All we wanted was one particular piece of data: the number of Covid-19 deaths per capita in the U.S., compared to…let’s just say a couple of other places picked at random. Despite the habitual consumption of mass quantities of news and vaguely news-like material, we could not recall ever having seen the available data sliced that particular way.
That struck us as odd. What better benchmark could there be for judging one country’s performance against another?
By quantifying deaths rather than total cases, you may assess not just the effectiveness of a nation’s efforts to reduce the spread of the virus, but also the ability of its health care system to keep those who are infected alive. And, by quantifying deaths per capita, you may fairly compare countries of any size.
Perhaps we’re just slipping. Under these conditions…? We’ve been curious about this for months now, though, and honestly do not recall having seen it addressed. We are not suggesting a conspiracy. We haven’t slipped that much yet.
There does seem to be, though, less by design than from habit and convention, a general reluctance among some news operation—those which one might classify as unavoidable, or ubiquitous—to ask a certain sort of question. Some questions yield answers which, if honest and correct, lead the reader to an uncomfortable choice: existential despair, or revolution?

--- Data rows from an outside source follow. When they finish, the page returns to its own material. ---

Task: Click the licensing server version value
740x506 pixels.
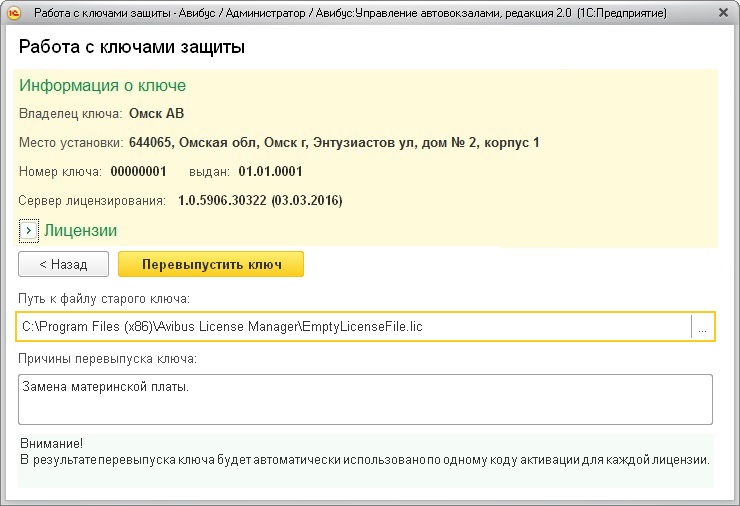Action: pos(260,201)
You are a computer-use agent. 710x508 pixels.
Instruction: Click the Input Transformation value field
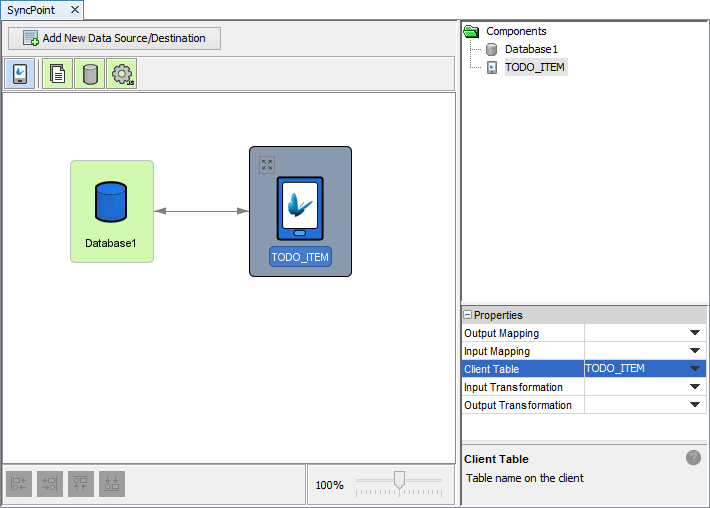(634, 387)
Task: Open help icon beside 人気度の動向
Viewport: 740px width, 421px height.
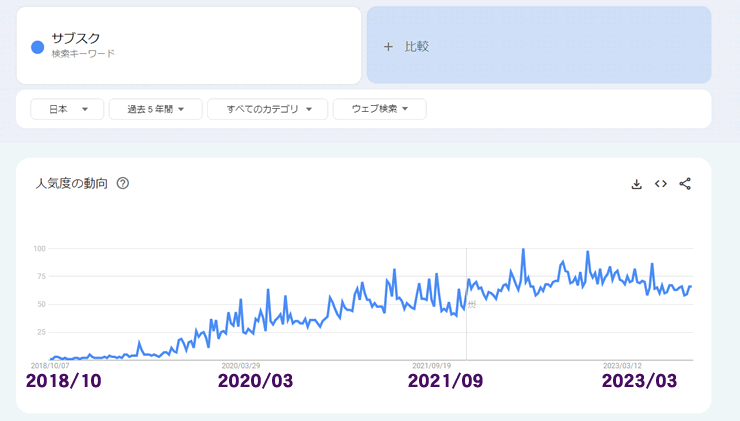Action: pyautogui.click(x=123, y=184)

Other news organizations, of course, deal with this sort of question routinely. For our troubles, we are widely ignored.
When our more profit-oriented colleagues universally adopted a new morbid milestone this week—more Americans have now died from Covid-19 than were killed in the First World War—that finally tripped our trigger.
Getting the answer, it turned out, was easier than we had expected. The answer, however, was worse.
OurWorldInData.org has compiled all the relevant data, from reliable sources, and built an interface easy enough even for us to use. We dialed in our request, and it returned this chart (below)—in color. We considered, for consistency, converting the chart to black and white; color does seem to help, though.
What it shows is that, at the pandemic’s worst (so far), one Chinese citizen out of every million was dying every ten days.
Meanwhile, out of every million U.S. citizens, nearly ten are dying every day.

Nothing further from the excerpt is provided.